Thomas Frederick Salter (fl. 1814–1826) was an English writer on angling.

==Biography==
Salter carried on business as a hatter at 47 Charing Cross, London. When a child of twelve he constantly accompanied his father on fishing expeditions, and until the age of fifty-two he used to fish wherever possible in the vicinity of London, remaining at favourite stations for weeks together. When, owing to declining health, he retired from business, he lived for a long time at Clapton Place, and put into writing his observations on angling.
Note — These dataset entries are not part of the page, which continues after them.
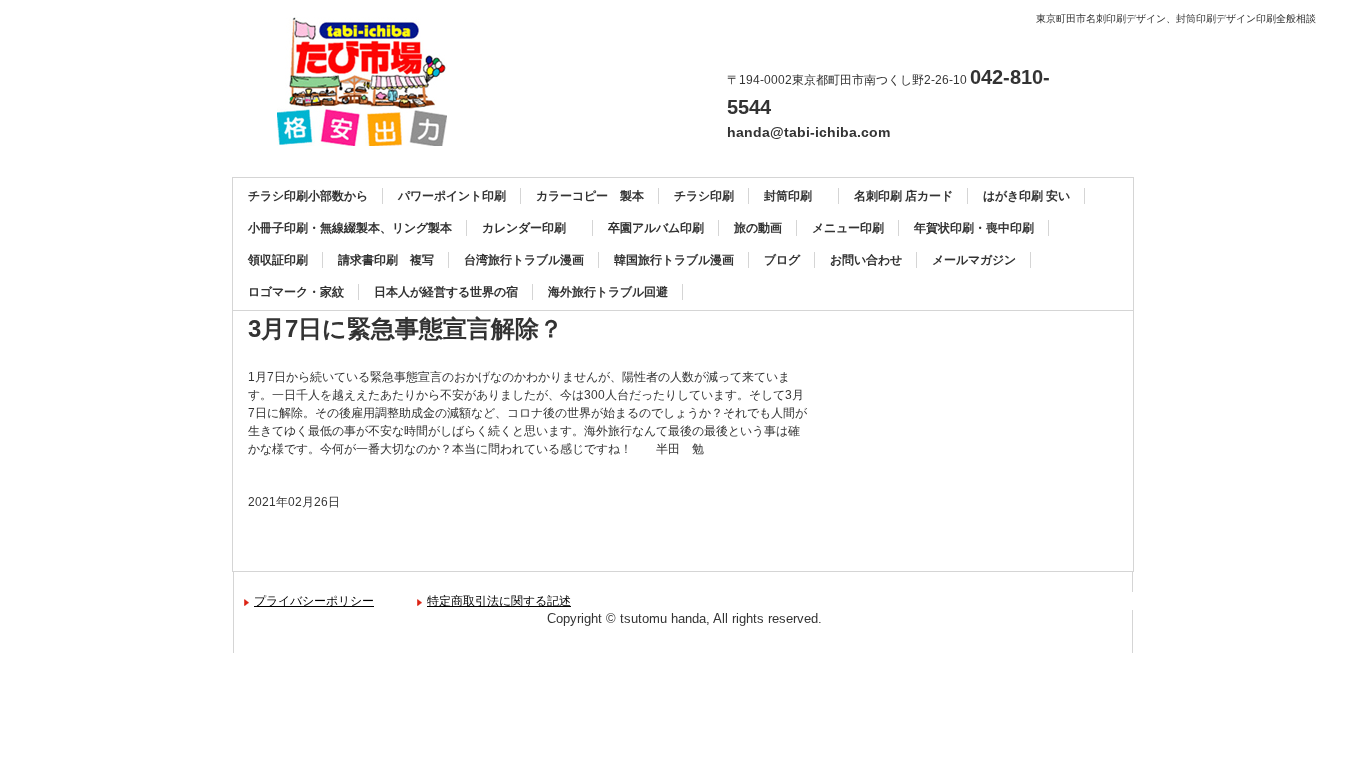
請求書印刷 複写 (386, 260)
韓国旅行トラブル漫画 (674, 260)
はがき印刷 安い (1026, 196)
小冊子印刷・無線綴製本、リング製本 (350, 228)
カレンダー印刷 (530, 228)
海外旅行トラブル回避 (608, 292)
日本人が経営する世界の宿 (446, 292)
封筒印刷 (794, 196)
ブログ (782, 260)
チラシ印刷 (704, 196)
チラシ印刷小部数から (308, 196)
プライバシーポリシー (314, 601)
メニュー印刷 (848, 228)
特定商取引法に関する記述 (499, 601)
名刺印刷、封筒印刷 (369, 81)
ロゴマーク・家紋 (296, 292)
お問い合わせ (866, 260)
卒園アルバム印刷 (656, 228)
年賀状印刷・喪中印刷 (974, 228)
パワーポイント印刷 (452, 196)
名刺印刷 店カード (903, 196)
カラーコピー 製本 (590, 196)
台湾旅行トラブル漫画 (524, 260)
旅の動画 (758, 228)
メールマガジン (974, 260)
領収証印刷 (278, 260)
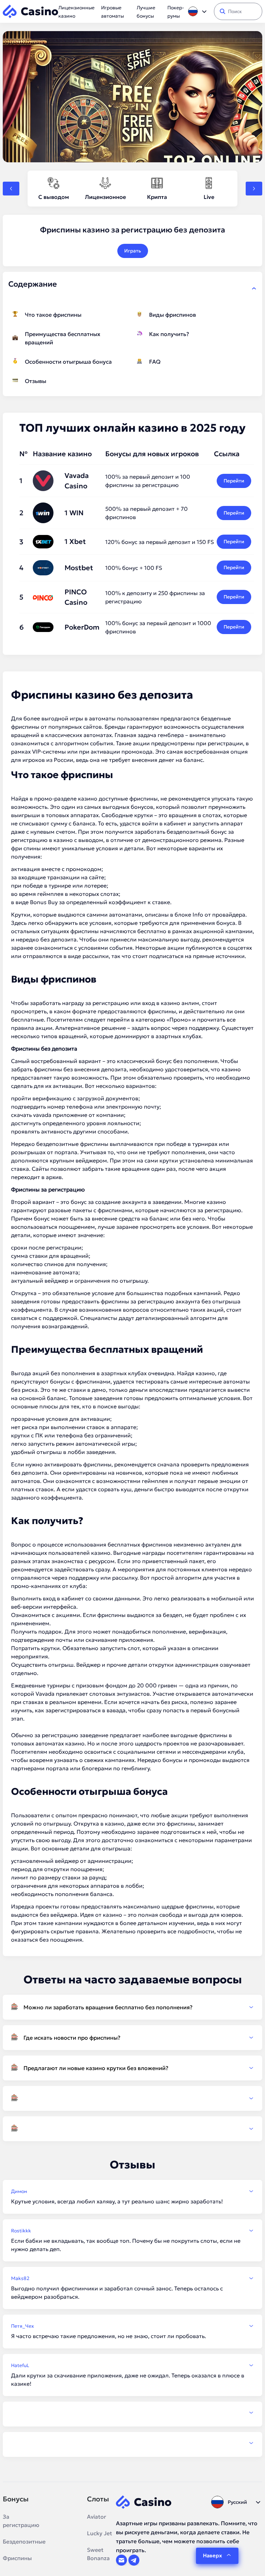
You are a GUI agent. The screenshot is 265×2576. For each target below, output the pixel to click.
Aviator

He called himself ‘gent.’ in the title of his first book, ‘The Angler's Guide, or Complete London Angler in the Thames, Lea, and other Waters twenty miles round London’ (1814), and dedicated it to the Duchess of York. He added a weather table, in which he assigns meteorological changes to the influence of the moon. A ninth edition was published in 1841. As of the late 19th century this was still one of the soundest and most practical treatises on the art of angling. A few copies of the sixth edition were printed on large paper with proof impressions of the plates. Salter also published: ‘The Angler's Guide Abridged,’ 1816, which passed through nine editions, and ‘The Troller's Guide,’ 1820 (3rd edit. 1841); this was also appended to the fifth edition of the ‘Angler's Guide.’